| Task goal |
Locate each line below that includes "pixels" and reproduce it.

| Source information |
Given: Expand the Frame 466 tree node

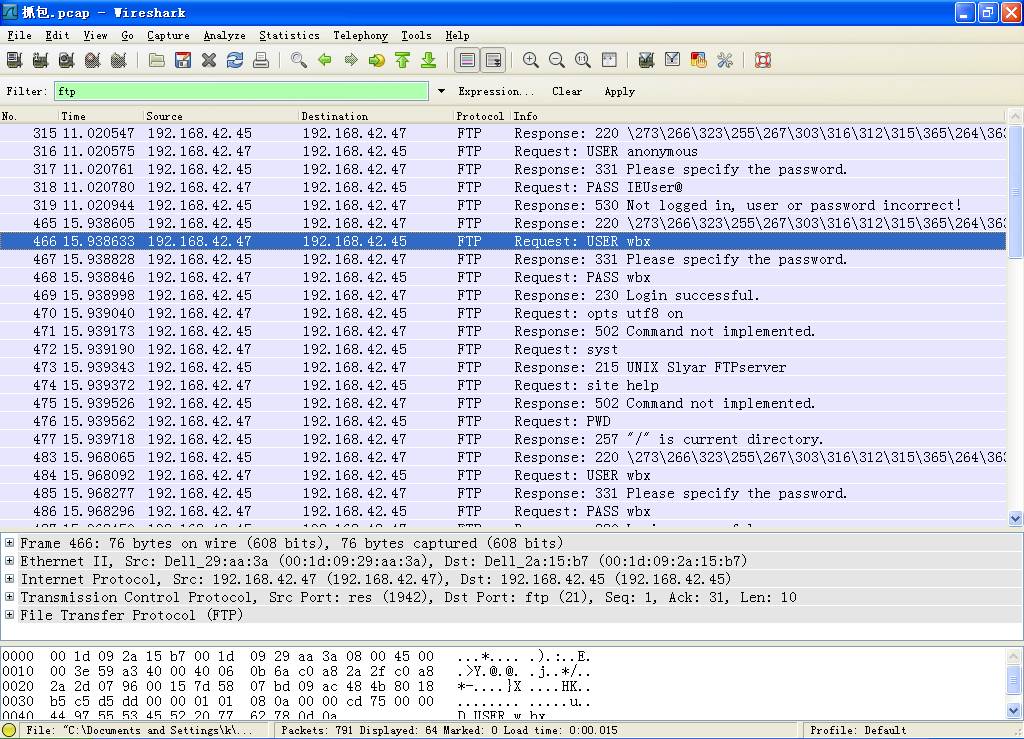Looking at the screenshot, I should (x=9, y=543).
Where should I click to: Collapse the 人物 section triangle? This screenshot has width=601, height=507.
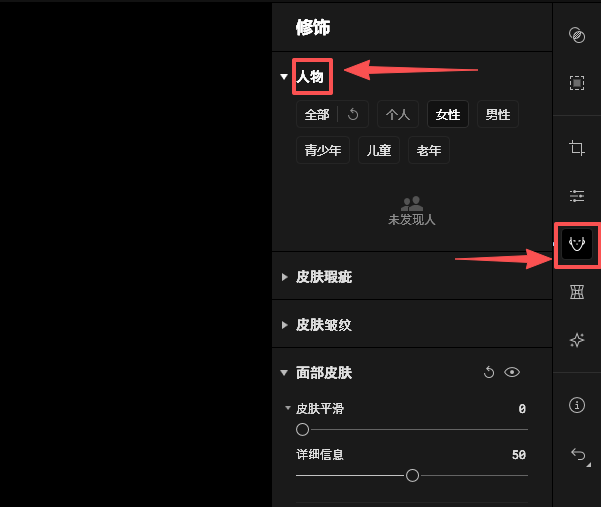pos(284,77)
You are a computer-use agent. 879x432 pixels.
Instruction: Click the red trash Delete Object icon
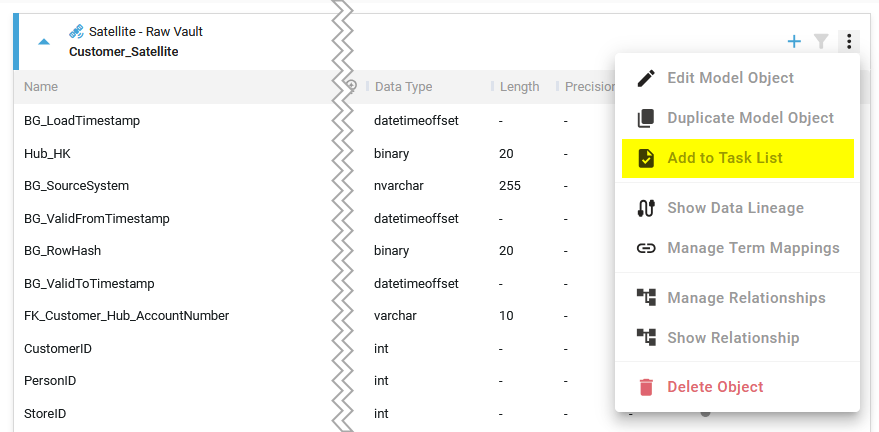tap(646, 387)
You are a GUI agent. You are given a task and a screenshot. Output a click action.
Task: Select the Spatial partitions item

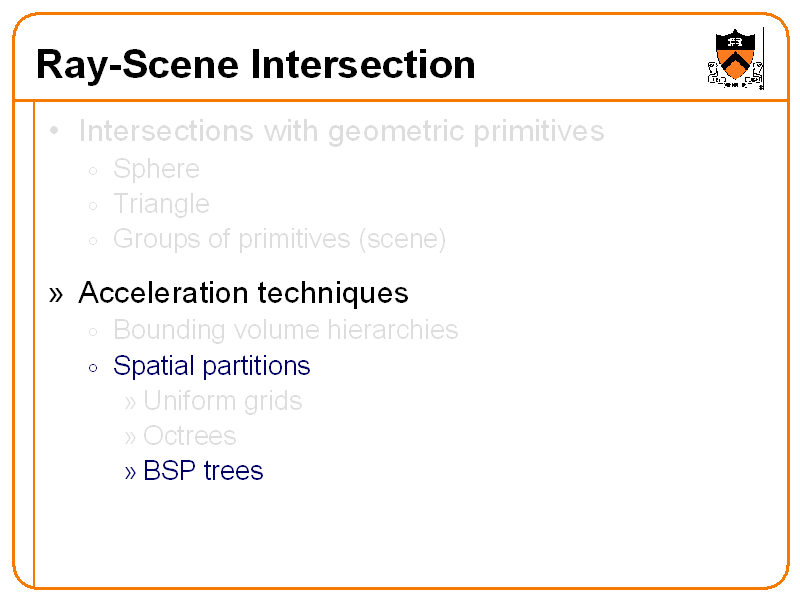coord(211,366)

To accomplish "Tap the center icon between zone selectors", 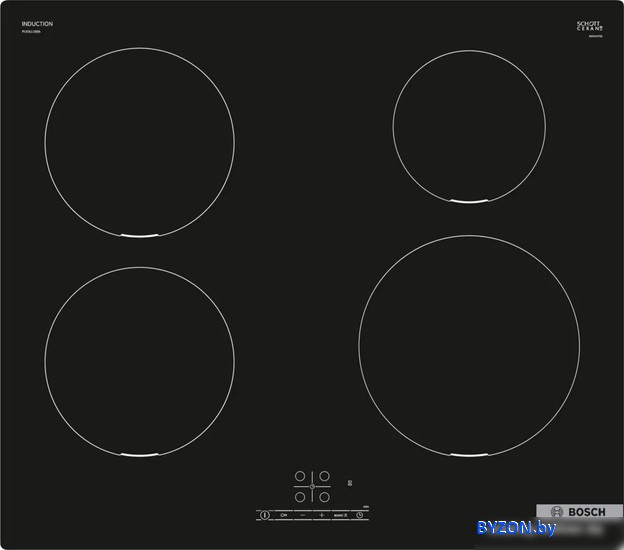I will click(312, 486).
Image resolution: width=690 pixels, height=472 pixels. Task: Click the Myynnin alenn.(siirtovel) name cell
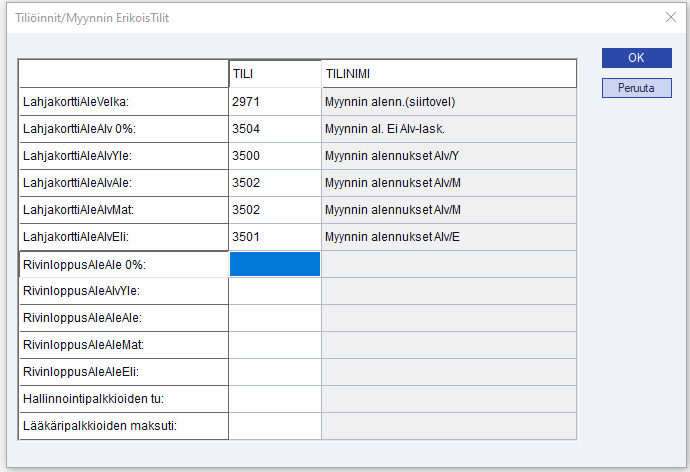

| Response |
You are a computer-use agent. 879x432 pixels.
Image resolution: width=690 pixels, height=472 pixels. Task: Click the Myynnin alenn.(siirtovel) name cell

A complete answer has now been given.